#### TASK GOAL:
Return every row below unchanged, keeping the original order.

#### EXERCISE MATERIALS:
------------------------------------------------

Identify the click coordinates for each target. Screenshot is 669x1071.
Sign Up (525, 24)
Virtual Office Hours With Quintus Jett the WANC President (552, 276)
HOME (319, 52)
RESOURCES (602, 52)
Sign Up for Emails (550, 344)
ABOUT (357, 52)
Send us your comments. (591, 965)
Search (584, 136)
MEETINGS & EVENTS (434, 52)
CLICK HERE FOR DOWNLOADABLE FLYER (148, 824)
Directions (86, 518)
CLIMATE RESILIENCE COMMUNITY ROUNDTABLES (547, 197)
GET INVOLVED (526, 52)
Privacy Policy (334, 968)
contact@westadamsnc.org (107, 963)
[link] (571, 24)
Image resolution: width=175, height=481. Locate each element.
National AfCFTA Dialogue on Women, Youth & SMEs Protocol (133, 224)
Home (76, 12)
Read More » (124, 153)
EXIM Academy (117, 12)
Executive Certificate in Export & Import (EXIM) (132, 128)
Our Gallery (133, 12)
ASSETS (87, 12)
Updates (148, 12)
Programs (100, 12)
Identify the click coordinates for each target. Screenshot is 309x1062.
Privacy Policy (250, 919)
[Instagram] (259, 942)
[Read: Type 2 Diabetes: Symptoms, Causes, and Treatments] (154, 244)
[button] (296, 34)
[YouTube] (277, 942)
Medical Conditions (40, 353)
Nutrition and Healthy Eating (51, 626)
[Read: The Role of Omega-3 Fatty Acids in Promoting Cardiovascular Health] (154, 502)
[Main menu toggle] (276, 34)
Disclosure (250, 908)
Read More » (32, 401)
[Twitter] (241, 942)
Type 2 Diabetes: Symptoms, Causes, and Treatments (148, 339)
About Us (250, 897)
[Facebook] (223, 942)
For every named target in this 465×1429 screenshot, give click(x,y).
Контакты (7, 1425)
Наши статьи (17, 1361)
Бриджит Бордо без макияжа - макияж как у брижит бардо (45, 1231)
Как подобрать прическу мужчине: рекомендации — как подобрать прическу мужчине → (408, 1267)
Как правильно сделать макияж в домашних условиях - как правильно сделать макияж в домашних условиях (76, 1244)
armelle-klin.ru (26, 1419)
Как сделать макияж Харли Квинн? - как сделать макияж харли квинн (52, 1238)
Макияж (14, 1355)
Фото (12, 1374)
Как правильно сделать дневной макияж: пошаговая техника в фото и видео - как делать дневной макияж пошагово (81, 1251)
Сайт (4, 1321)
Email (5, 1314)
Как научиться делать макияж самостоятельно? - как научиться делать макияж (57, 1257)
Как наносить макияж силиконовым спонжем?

------------------------------------------------

#### CORRECT OUTPUT:
Identify the click coordinates for each target. Screenshot is 669x1071.
Sign Up (525, 24)
Virtual Office Hours With Quintus Jett the WANC President (552, 276)
HOME (319, 52)
RESOURCES (602, 52)
Sign Up for Emails (550, 344)
ABOUT (357, 52)
Send us your comments. (591, 965)
Search (584, 136)
MEETINGS & EVENTS (434, 52)
CLICK HERE FOR DOWNLOADABLE FLYER (148, 824)
Directions (86, 518)
CLIMATE RESILIENCE COMMUNITY ROUNDTABLES (547, 197)
GET INVOLVED (526, 52)
Privacy Policy (334, 968)
contact@westadamsnc.org (107, 963)
[link] (571, 24)
Image resolution: width=175, height=481. Locate each element.
National AfCFTA Dialogue on Women, Youth & SMEs Protocol (133, 224)
Home (76, 12)
Read More » (124, 153)
EXIM Academy (117, 12)
Executive Certificate in Export & Import (EXIM) (132, 128)
Our Gallery (133, 12)
ASSETS (87, 12)
Updates (148, 12)
Programs (100, 12)
Identify the click coordinates for each target. Screenshot is 309x1062.
Privacy Policy (250, 919)
[Instagram] (259, 942)
[Read: Type 2 Diabetes: Symptoms, Causes, and Treatments] (154, 244)
[button] (296, 34)
[YouTube] (277, 942)
Medical Conditions (40, 353)
Nutrition and Healthy Eating (51, 626)
[Read: The Role of Omega-3 Fatty Acids in Promoting Cardiovascular Health] (154, 502)
[Main menu toggle] (276, 34)
Disclosure (250, 908)
Read More » (32, 401)
[Twitter] (241, 942)
Type 2 Diabetes: Symptoms, Causes, and Treatments (148, 339)
About Us (250, 897)
[Facebook] (223, 942)
For every named target in this 465×1429 screenshot, give click(x,y).
Контакты (7, 1425)
Наши статьи (17, 1361)
Бриджит Бордо без макияжа - макияж как у брижит бардо (45, 1231)
Как подобрать прическу мужчине: рекомендации — как подобрать прическу мужчине → (408, 1267)
Как правильно сделать макияж в домашних условиях - как правильно сделать макияж в домашних условиях (76, 1244)
armelle-klin.ru (26, 1419)
Как сделать макияж Харли Квинн? - как сделать макияж харли квинн (52, 1238)
Макияж (14, 1355)
Фото (12, 1374)
Как правильно сделать дневной макияж: пошаговая техника в фото и видео - как делать дневной макияж пошагово (81, 1251)
Сайт (4, 1321)
Email (5, 1314)
Как научиться делать макияж самостоятельно? - как научиться делать макияж (57, 1257)
Как наносить макияж силиконовым спонжем?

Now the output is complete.